'''

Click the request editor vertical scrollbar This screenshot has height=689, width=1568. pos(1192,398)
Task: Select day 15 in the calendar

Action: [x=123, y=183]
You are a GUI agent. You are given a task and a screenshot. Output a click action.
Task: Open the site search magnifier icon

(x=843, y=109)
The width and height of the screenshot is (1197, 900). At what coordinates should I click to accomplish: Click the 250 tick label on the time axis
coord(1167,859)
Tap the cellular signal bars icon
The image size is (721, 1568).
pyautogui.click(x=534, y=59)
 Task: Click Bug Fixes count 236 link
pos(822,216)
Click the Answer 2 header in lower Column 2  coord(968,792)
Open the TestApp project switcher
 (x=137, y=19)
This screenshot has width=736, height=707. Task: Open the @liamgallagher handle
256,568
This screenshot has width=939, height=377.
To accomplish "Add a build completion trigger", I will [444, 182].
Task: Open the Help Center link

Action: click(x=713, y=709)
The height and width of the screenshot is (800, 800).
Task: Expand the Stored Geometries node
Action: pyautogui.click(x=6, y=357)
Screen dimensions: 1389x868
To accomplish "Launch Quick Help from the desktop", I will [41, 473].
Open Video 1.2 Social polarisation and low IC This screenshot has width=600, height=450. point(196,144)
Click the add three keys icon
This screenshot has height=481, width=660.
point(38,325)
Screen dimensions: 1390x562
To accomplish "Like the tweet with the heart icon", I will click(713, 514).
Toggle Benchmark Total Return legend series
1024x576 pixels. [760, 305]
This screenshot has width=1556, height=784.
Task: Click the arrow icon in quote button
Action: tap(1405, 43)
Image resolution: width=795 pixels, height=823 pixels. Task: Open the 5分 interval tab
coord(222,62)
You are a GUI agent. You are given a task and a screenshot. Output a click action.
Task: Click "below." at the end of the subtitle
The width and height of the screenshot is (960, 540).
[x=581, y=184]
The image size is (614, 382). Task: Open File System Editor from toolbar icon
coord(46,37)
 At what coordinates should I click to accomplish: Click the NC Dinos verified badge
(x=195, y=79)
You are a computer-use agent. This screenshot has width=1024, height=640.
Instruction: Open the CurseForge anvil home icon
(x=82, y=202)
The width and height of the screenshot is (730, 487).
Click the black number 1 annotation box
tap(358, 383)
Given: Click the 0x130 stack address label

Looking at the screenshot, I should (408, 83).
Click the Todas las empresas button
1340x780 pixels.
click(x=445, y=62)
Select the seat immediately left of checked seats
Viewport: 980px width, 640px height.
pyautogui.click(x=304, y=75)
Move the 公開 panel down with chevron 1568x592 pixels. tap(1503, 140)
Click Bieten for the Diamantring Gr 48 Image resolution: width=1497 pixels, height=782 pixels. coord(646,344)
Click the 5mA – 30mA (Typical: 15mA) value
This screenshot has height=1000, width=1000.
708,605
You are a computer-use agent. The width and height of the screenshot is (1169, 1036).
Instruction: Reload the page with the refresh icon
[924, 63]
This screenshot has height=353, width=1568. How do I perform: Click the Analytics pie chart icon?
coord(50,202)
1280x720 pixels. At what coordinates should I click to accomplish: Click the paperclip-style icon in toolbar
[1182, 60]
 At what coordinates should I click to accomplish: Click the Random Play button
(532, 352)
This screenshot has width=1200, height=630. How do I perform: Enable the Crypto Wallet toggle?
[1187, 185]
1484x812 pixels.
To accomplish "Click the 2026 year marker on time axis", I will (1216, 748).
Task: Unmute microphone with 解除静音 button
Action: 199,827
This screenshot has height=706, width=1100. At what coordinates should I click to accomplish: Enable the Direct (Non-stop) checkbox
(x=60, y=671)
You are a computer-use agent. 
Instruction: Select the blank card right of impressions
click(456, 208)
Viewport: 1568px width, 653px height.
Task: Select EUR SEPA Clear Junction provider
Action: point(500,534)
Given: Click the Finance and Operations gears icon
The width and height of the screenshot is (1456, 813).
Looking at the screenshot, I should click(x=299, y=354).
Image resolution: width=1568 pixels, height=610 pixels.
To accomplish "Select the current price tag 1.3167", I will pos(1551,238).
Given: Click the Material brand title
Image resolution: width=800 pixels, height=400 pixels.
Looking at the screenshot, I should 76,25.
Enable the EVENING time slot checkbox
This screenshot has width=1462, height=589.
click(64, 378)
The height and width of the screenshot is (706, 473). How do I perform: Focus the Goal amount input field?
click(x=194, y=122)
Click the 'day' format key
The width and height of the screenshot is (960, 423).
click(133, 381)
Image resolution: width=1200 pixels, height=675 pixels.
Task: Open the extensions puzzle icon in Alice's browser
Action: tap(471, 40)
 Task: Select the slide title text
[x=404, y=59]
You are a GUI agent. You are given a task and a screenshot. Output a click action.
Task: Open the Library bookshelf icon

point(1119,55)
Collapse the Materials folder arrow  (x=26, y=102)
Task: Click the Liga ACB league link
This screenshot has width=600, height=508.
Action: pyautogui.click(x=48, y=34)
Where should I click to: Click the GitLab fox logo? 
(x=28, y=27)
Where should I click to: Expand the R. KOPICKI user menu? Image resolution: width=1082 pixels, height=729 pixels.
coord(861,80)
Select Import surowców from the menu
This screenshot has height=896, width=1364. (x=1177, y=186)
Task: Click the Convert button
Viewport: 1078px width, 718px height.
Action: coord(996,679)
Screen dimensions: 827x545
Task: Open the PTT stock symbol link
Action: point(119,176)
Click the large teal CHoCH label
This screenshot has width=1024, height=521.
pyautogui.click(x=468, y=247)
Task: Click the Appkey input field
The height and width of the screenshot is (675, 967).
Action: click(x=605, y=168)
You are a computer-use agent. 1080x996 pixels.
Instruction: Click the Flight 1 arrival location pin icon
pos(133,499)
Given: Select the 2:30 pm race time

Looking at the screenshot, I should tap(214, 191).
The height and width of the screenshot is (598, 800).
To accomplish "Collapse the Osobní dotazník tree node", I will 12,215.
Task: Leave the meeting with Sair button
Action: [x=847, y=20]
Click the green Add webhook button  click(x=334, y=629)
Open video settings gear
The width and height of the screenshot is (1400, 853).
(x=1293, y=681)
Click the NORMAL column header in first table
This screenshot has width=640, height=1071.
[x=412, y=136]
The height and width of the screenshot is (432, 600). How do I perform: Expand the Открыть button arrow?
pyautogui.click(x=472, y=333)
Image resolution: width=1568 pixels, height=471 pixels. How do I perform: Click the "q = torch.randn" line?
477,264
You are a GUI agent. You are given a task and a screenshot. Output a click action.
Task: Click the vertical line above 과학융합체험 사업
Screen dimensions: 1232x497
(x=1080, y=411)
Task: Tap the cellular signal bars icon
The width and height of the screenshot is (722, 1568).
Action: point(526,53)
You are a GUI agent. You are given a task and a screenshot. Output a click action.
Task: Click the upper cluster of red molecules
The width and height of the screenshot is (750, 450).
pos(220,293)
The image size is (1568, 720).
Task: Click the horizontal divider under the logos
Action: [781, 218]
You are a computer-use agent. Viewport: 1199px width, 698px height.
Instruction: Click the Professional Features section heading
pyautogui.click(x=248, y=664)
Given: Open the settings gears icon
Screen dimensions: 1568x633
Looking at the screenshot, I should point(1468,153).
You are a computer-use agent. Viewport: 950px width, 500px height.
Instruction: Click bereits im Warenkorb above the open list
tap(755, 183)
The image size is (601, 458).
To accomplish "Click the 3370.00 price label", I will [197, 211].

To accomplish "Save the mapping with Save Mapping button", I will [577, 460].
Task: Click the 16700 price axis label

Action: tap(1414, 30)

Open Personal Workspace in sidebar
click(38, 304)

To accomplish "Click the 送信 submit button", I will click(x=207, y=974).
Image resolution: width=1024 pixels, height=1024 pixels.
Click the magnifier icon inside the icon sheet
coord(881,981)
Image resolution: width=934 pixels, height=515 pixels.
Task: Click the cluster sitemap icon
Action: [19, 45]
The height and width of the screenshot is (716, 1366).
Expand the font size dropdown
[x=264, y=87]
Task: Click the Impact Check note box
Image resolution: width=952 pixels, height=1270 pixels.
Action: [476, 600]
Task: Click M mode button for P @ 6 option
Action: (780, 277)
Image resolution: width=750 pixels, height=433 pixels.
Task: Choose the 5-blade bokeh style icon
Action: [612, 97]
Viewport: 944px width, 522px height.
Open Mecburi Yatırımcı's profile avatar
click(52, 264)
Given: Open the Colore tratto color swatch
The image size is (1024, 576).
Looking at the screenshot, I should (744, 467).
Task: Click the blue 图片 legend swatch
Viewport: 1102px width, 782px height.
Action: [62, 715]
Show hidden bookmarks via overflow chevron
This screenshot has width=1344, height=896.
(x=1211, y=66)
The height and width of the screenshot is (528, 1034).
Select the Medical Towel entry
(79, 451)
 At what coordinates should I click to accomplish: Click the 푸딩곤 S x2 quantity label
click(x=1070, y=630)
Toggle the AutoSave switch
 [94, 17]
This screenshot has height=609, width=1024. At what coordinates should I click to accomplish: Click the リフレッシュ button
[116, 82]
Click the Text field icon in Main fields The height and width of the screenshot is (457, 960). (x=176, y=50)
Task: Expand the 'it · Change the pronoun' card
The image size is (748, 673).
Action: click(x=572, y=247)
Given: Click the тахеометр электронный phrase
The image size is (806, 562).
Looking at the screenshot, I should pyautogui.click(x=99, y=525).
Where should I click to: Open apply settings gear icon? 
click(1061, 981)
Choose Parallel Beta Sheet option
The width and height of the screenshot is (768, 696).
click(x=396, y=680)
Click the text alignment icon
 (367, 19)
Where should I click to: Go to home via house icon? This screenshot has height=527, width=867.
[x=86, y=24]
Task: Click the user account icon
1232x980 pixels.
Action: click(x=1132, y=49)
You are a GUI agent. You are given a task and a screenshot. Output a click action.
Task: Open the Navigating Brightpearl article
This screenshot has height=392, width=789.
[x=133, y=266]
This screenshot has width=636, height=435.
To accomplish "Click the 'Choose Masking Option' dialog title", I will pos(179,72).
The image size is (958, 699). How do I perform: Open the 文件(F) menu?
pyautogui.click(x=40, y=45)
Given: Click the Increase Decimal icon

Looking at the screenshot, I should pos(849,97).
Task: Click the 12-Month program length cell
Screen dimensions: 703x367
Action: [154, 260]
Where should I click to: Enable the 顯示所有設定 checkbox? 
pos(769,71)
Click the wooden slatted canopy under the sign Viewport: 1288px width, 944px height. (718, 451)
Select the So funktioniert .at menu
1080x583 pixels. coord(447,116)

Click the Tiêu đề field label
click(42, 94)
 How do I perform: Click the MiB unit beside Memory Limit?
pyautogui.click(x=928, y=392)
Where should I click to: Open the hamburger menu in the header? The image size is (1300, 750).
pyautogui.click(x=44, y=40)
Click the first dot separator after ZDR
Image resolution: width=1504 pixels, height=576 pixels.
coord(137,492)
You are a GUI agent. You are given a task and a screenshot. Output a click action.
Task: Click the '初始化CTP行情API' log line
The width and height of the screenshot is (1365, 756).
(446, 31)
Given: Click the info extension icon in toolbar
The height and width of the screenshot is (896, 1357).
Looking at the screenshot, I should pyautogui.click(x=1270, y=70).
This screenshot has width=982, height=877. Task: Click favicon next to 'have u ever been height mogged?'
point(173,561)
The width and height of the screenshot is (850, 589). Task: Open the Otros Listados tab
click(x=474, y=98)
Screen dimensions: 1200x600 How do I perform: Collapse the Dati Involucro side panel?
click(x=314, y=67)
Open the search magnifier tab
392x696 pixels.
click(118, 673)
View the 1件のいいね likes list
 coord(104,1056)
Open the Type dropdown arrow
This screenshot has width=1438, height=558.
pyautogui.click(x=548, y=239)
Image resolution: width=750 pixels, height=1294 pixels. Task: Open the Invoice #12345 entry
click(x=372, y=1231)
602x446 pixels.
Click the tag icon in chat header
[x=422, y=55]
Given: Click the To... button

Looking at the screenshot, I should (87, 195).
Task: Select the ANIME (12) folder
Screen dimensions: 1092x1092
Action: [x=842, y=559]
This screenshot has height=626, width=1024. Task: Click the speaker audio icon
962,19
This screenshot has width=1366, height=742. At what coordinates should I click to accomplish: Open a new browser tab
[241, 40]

'''

Assignment: What is the number of lines in these entries that hold "gears"? Reply with the figure alone.

Exercise result: 2